Key words : Biosafety, Isoniazid resistance, Nucleic acid amplification, Tuberculosis infection

Introduction

Kidney transplant recipients (KTR) have an increased risk for tuberculosis (TB) infection compared with the general population, and the prevalence of TB in KTR patients varies widely geographically.¹ The diagnosis of TB in KTR patients is difficult,² and treatment leads to high risks of drug interactions and toxicity,³ which increase the risk of graft dysfunction/graft loss.⁴ India has a high incidence of multidrug-resistant tuberculosis (MDR-TB), which is emerging as an obstacle to effective control of TB. Rifampicin is considered an important drug in anti-TB treatment because of its early bactericidal effect on metabolically active bacteria and excellent late sterilization action on semi-dormant organisms.⁵

Multidrug resistant tuberculosis is defined as TB resistant to at least 2 important first-line drugs, isoniazid and rifampicin. More than 90% of rifampicin-resistant (RR) TB cases are also associated with isoniazid resistance. Rifampicin resistance is of particular epidemiologic importance; therefore, it represents a valuable surrogate marker for MDR-TB. Infection by RR-TB requires long therapy with less effective and more toxic second-line drugs.⁶ Proper treatment of RR-TB relies on prompt diagnosis.⁷ Diagnosis of RR-TB has been traditionally difficult because it requires sophisticated biosafety and laboratory infrastructure. The World Health Organization has endorsed the GeneXpert assay for use as a point-of care molecular assay; simultaneous diagnosis of TB and RR is possible within 2 hours.⁸

Large-scale studies on RR-TB epidemiology among KTR patients are few; hence, we described our experience with the GeneXpert assay for determination of the molecular epidemiology of RR-TB at our transplant center.

Materials and Methods

Design, settings, and study population

This retrospective study was conducted at the Microbiology section in the Department of Clinical Pathology, Laboratory Medicine, Transfusion Services and Immunohematology. Data were collected from the hospital database of the Institute of Kidney Diseases and Research Centre and Institutes of Transplantation Science, Civil Hospital campus, Ahmedabad, Gujarat, India, for the period from October 2018 to February 2022.

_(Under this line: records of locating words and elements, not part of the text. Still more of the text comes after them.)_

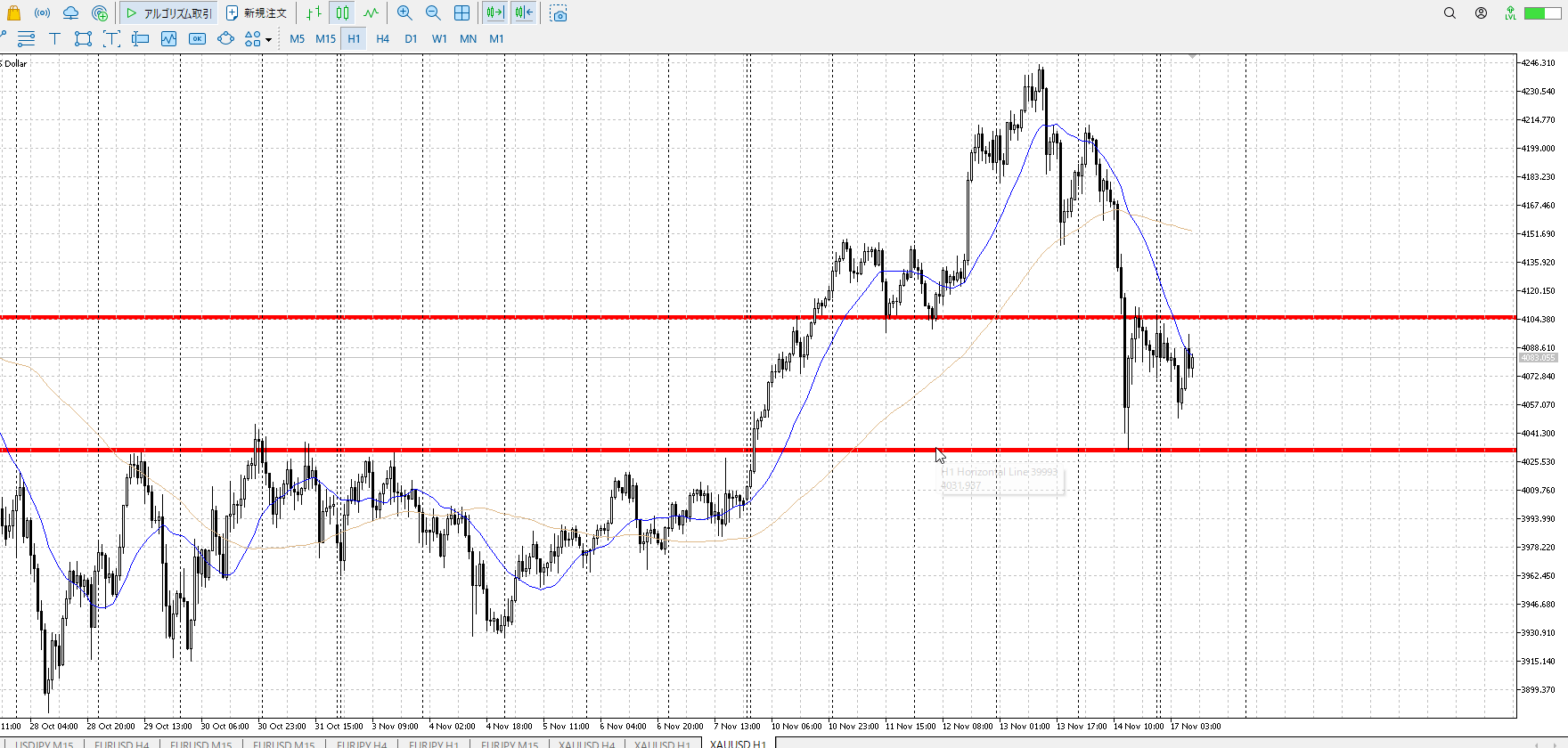Open the search magnifier in top right
The image size is (1568, 748).
1450,13
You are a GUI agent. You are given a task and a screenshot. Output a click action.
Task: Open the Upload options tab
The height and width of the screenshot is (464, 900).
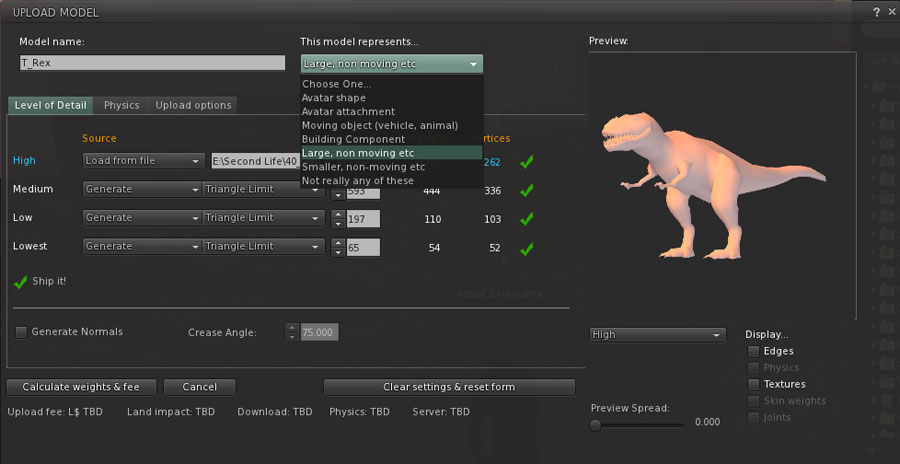pos(193,105)
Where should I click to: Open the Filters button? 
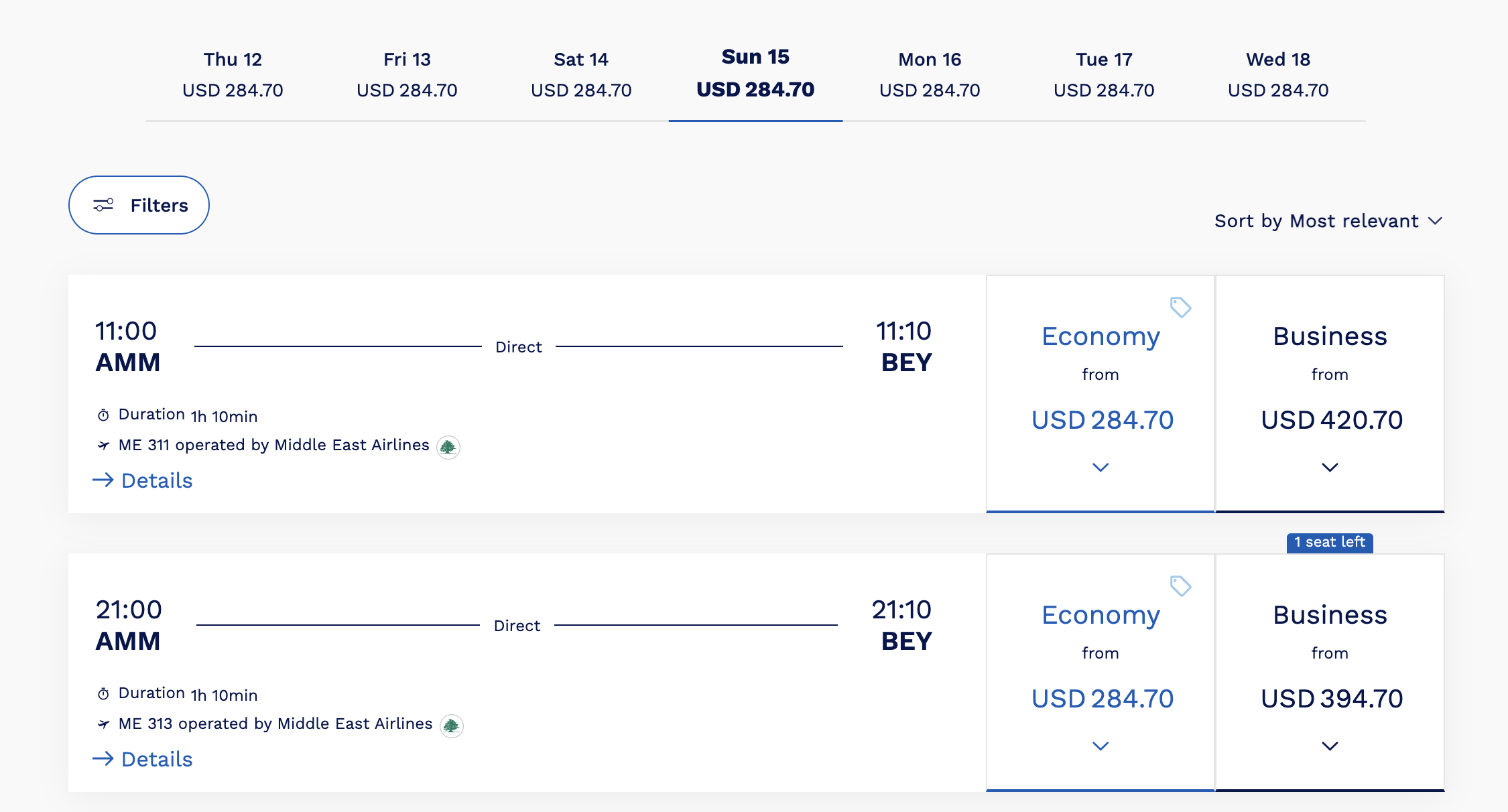139,205
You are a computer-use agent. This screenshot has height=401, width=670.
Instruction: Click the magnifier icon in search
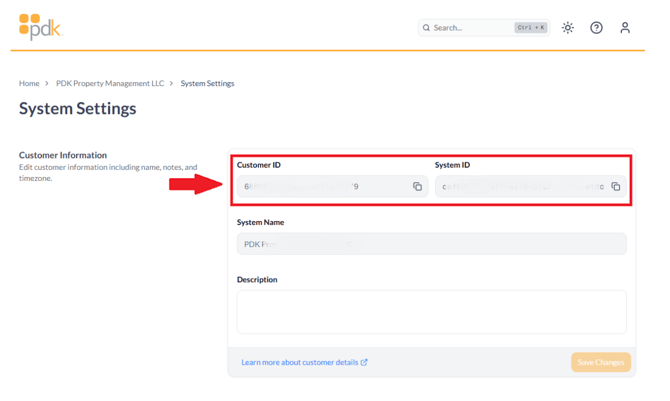pyautogui.click(x=427, y=28)
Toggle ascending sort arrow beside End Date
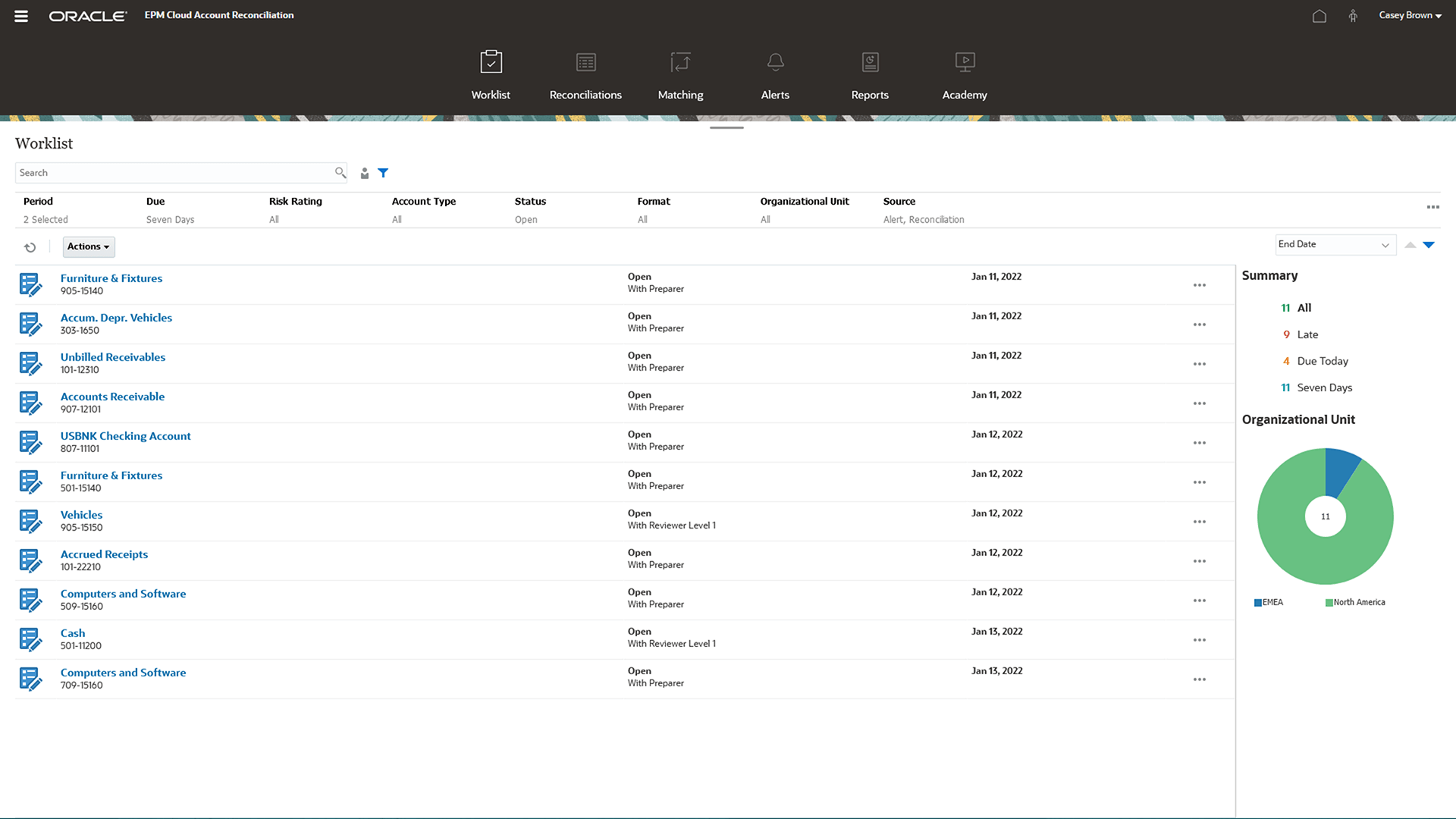The width and height of the screenshot is (1456, 819). (1410, 246)
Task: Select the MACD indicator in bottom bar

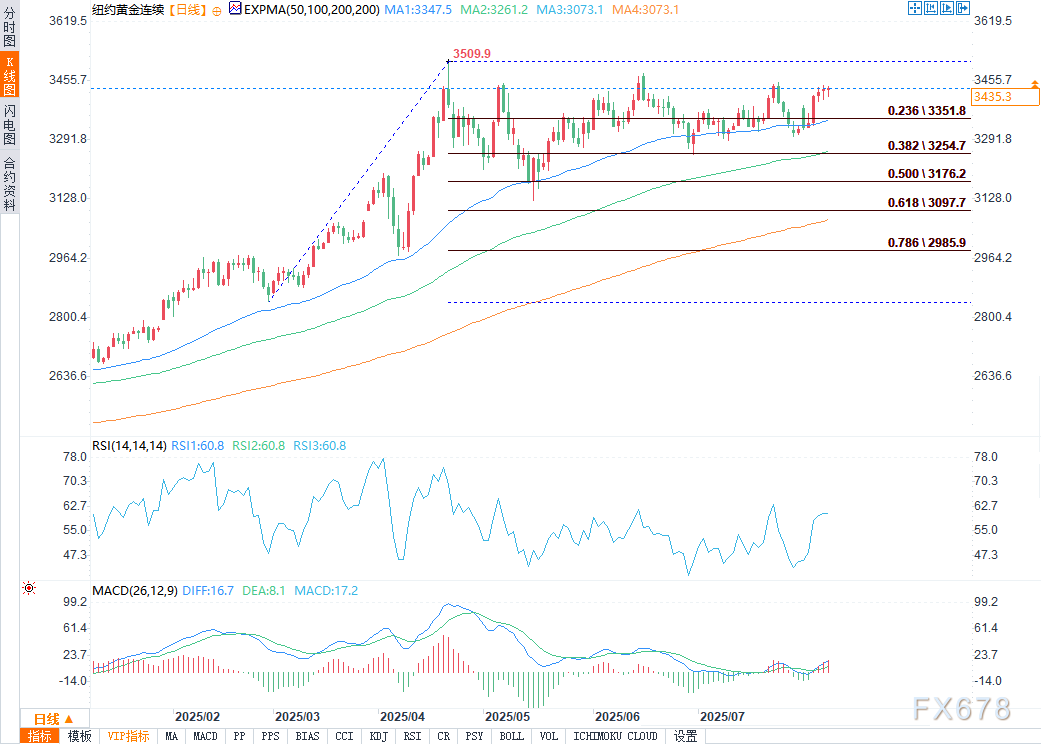Action: 205,736
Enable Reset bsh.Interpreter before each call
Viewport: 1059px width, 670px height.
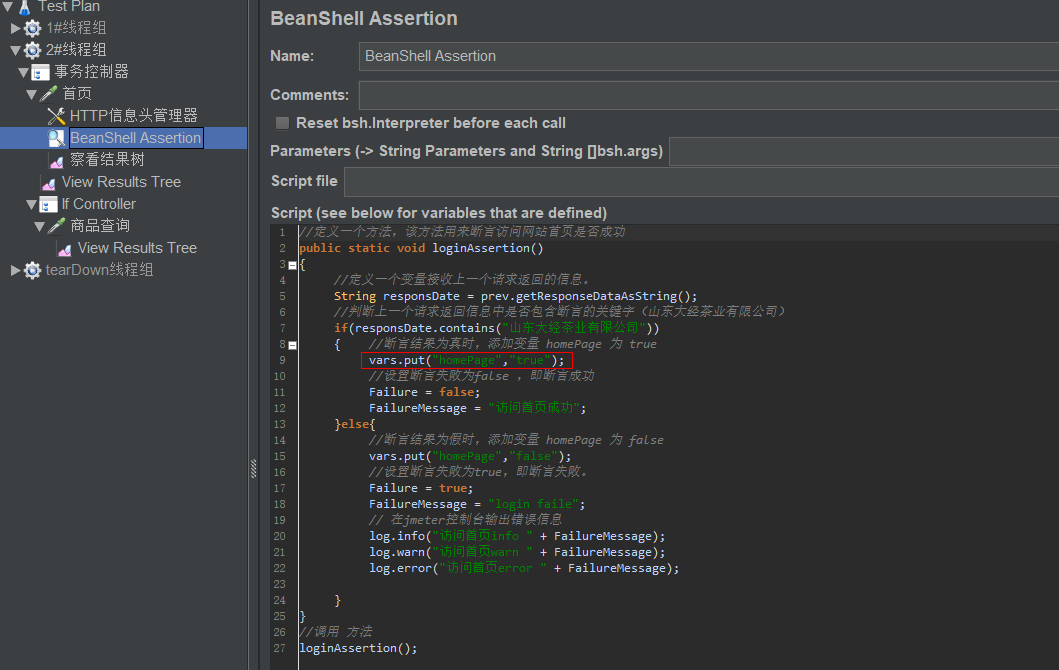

The study participants included all KTR patients at our center on follow-up, irrespective of age and sex, suspected to have TB. The study was approved by the institutional ethical review board committee. Because deidentified data were used retrospectively, which preserves anonymity of the participants, no written informed consent was taken. All the transplants performed in the center are in accordance with the rules of regulations of the Declaration of Helsinki, the Declaration of Istanbul, good clinical practice, and the Indian Organ Act. Most of the transplants were from living related donors (82%), with some from deceased donors (18%). The relationships of living related donors included 51% spouses, 38% parents, 10% siblings, and 1% children.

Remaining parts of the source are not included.